Un grain de béton
Un cube de béton accolé à une maison d'habitation paysanne. En confrontant l'existant et le surprenant, cette délicate hybridation fait se cotoyer deux époques, et deux architectures. En multipliant les possibilités de l'habiter, et donc de la rendre vivante, elle offre un nouveau standard de vie, la sensation à peine émergée d'avoir déjà existé.
Yasmin Nicoucar aime les projets atypiques. Ceux où elle peut jouer avec les matières, confronter l'existant et le surprenant, replonger dans l'histoire des lieux pour mieux en interroger les futures potentialités. La bâtisse dont il est question ici est une forme de maison bourgeoise, fermière par son implantation et son apparence rustique, domestique. Elle n'est pas inscrite au patrimoine, mais dénote d'un charme indéniable. Une maison située dans la campagne genevoise que l'architecte carougeoise a pris soin de préserver tout en lui offrant une rénovation qui vient multiplier les possibilités de l'habiter. De la rendre vivante.
Révéler l'existant
Son intervention maximale consiste bien évidemment en ce cube de béton et de touches de verre qui vient jouxter le bâtiment originel. « Mon objectif était de ne pas toucher à la maison, mais de venir à côté » explique l'architecte. Ne pas dévoiler tout de suite la nouveauté, mais longer d'abord la maison pour en découvrir ensuite l'extension. Faire se cotoyer deux époques, deux architectures. Plutôt que de les coller et d'opérer une hybridation délicate, elle a créé comme une respiration entre les deux bâtiments.

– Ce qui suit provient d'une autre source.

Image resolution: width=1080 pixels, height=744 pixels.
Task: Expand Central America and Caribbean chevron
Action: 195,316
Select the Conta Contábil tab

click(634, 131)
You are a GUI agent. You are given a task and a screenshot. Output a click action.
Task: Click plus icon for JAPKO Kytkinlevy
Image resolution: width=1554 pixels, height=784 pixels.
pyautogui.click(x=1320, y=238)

De l'extérieur, il est ainsi possible de voir à travers la cuisine. C'est un monolithe troué de fenêtres qui autorisent des percées visuelles qui vont jusqu'aux montagnes, de l'autre côté. Une unique pièce qui abrite la cuisine, une pièce à vivre qui se déploie face à un panorama d'exception qui s'étend des Voirons au Salève, et plus loin encore. Un promontoire sans garde-corps ni barrière physique venant entraver la contemplation première. Une terrasse qui vient surplomber un terrain en pente et permet de profiter du cèdre dont l'existence date de bien avant la construction de la maison. Le jardin est parsemé d'arbres fruitiers, autochtones, à la manière d'un verger d'antan.
Glisser un lien apparent
Si les deux modules constructifs peuvent sembler antinomiques, un fil d'Ariane relie le nouveau à l'ancien. Une maçonnerie en béton apparent qui se veut complémentaire au niveau de la matérialité, et qui offre à ce monolithe le sentiment qu'il semble émergé de nulle part, juché sur sa hauteur, tel l'Acropole sur sa colline athénienne.

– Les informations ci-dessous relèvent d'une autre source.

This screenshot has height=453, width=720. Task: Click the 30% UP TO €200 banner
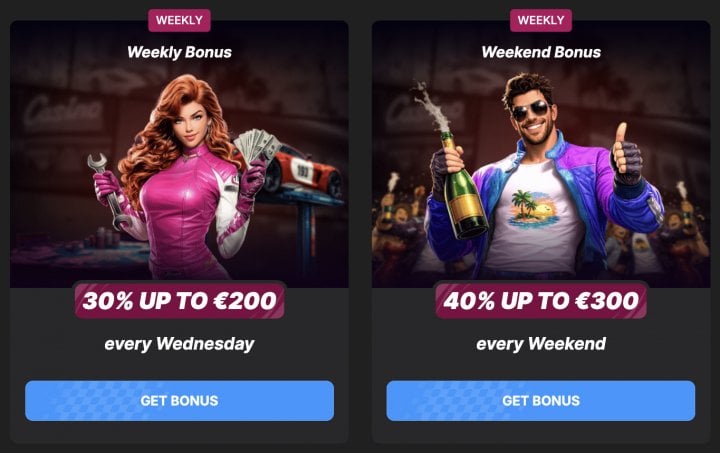click(x=180, y=301)
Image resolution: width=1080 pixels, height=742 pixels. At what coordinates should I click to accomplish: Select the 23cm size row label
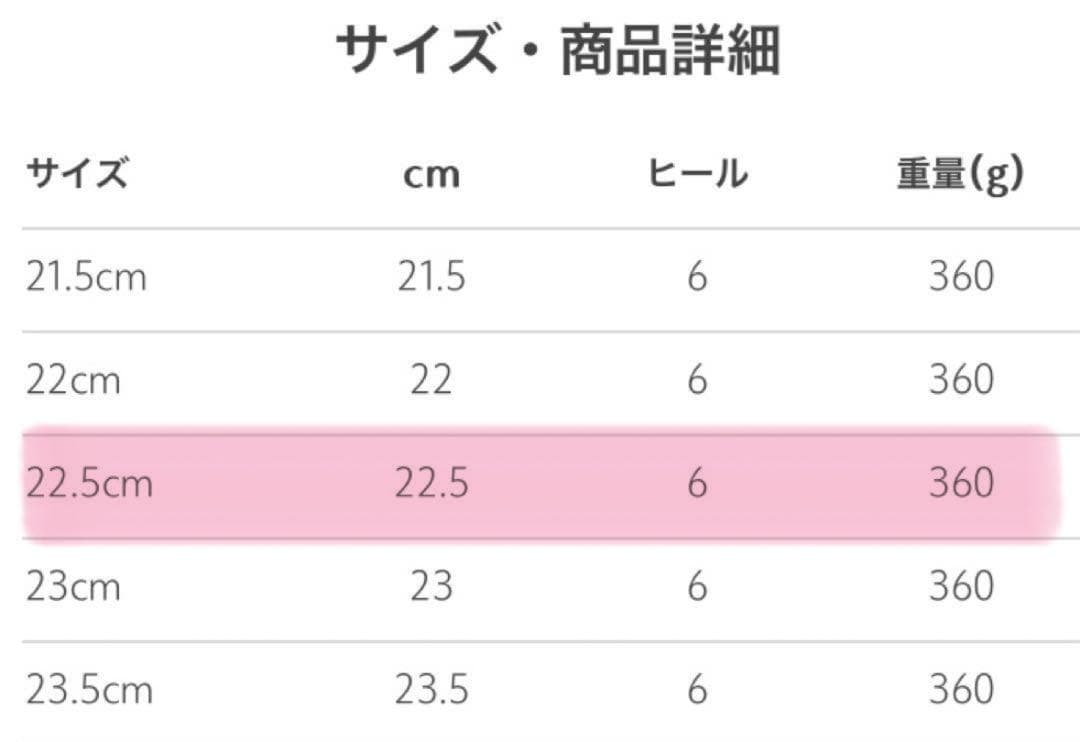click(73, 587)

La maison, quant à elle, se veut une relecture romancée de son passé. Avec une grande pièce à vivre, décloisonnée, où des claire-voies viennent remplacer les portes. Avec des mosaïques dans les salles de bains qui viennent faire écho aux tommettes des paliers. Avec des corniches conservées pour leur caractère historique, parce qu'elles sont un témoignage, une une empreinte des espaces existants, délimités par un mur qui n’est plus. Un gris clair vient recouvrir tout le rez-de-chaussée comme un voile, une poudre... Au sommet, la chambre de maître occupe les combles, pièce unique, dressings individualisés, et poutraison apparente. Sans mur, transversale d'une fenêtre à l'autre, elle est une suite qui impose sa solennité, son silence. Pour s'en convaincre, il suffit de jeter un regard vers le jardin pour un tête-à-tête hautement symbolique avec les frondaisons du cèdre, définitivement maître des lieux.
Si le cube est tout de béton revêtu, la maison est recouverte des fameuses tuiles de Bardonnex, c'est un détail, mais pas tant que ça, car elles constituent la toute dernière livraison de cet authentique pan du patrimoine genevois. Des tuiles dont pas une ne ressemble à sa voisine et qui offrent une composition picturale absolument unique. Le bureau de Yasmine Nicoucar aime les clins d'œil et les morceaux d'histoire.